Navego últimamente en mis paseos entre la preocupación y un cierto toque de melancolía. La crisis afecta al bolsillo, pero también a la atmósfera. Y se traslada al ánimo. Se multiplican las palabras pesimistas, sabemos de economía más que nunca (malo por lo que significa), en toda charla sale a relucir un amigo que las está pasando… Paso a paso, en las caminatas que suelo darme por las cuatro esquinas de Santander cuando necesito respirar de espíritu, crece la impresión compartida de que esta crisis rompe tantas ilusiones como bolsillos.

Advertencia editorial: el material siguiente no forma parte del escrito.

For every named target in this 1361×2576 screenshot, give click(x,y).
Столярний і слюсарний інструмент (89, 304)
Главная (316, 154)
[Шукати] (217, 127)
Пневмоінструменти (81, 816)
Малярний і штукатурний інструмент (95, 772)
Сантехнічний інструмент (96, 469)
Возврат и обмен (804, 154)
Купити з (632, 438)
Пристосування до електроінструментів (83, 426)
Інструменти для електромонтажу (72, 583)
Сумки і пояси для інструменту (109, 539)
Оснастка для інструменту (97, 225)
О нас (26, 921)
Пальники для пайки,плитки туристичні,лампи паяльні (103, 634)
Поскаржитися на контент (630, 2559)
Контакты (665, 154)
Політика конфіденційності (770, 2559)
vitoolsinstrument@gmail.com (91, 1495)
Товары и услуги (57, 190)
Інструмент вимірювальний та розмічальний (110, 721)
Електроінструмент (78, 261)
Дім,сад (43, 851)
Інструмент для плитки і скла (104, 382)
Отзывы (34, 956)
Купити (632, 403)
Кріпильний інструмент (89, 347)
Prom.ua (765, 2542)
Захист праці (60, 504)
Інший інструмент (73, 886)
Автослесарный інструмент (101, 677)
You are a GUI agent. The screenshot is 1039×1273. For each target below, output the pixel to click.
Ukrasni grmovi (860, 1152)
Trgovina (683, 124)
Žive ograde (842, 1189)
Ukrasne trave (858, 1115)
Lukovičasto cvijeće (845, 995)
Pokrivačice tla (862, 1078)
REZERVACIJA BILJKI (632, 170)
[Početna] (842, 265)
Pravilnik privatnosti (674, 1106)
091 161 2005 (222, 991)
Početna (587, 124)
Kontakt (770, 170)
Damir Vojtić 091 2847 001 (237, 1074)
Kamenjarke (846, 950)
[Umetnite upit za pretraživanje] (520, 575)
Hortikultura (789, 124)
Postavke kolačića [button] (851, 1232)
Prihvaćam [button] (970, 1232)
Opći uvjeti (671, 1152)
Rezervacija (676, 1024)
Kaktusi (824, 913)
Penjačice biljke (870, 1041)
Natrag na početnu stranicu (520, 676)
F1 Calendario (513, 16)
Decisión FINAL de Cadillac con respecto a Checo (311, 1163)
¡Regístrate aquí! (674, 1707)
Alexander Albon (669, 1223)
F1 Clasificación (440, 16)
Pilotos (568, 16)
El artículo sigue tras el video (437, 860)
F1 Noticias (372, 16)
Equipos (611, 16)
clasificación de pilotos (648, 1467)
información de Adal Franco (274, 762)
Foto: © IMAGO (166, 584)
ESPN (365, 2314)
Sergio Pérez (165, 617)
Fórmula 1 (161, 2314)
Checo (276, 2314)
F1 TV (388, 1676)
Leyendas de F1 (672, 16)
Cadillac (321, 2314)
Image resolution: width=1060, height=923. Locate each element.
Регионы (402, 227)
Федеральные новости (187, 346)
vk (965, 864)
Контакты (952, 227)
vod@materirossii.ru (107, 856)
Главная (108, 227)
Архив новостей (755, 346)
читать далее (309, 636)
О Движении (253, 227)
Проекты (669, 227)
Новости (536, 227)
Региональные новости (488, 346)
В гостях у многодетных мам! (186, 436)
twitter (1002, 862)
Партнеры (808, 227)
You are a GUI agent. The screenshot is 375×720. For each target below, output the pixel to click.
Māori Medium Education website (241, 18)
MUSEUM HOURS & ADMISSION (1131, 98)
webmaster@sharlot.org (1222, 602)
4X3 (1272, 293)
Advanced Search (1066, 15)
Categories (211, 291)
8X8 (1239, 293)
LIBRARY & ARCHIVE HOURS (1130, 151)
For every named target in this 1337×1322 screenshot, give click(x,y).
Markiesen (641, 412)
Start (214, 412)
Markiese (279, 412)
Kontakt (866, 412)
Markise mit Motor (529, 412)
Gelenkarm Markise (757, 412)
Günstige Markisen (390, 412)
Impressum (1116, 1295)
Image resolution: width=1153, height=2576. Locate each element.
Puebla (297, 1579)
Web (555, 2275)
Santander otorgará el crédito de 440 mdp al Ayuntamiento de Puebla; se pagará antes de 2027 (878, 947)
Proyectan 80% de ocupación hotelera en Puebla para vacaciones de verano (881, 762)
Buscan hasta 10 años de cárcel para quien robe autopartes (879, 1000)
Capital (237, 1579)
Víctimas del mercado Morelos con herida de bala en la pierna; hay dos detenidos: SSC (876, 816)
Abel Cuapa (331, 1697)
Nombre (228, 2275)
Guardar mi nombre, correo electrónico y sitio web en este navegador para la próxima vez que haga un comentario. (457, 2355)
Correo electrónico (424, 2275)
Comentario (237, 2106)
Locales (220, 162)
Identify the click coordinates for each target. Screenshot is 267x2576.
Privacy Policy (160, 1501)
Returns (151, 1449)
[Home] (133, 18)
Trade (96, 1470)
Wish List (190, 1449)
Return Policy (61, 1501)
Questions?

Alguien me dijo hace poco que tenía la sensación en su trabajo de que todo lo hecho hasta ahora no sirve de nada. Lleva diez años en la empresa. Y siempre ha cumplido. Eso es muy serio.
Sin embargo, hasta esta línea de texto no añado nada que usted, lector, no sepa o, lo que es peor, no sienta. Tampoco si digo que, para colmo, el que más sufre esta histeria colectiva de los números es el menos culpable de su existencia. No pinta bien. Es evidente.
Pero un texto convirtió mi melancolía en cabreo. “Los diez consejos para sobrevivir a la crisis”, decía. Allí leo recomendaciones tan útiles como “una cena en casa con los amigos puede ser tan divertida o más que un restaurante” o, mejor aún: “en tiempos de crisis, no hacer mudanza, no es momento para hacer grandes gastos o cambiar de moto”… “Acuérdate de que puedes llevar los zapatos al zapatero”, remataba la lista, que invita a acudir al cine el día del espectador. Brillante. Genial. Gracias, gracias, gracias…
Señor consejero y familia: Estoy en crisis, pero no soy gilipollas.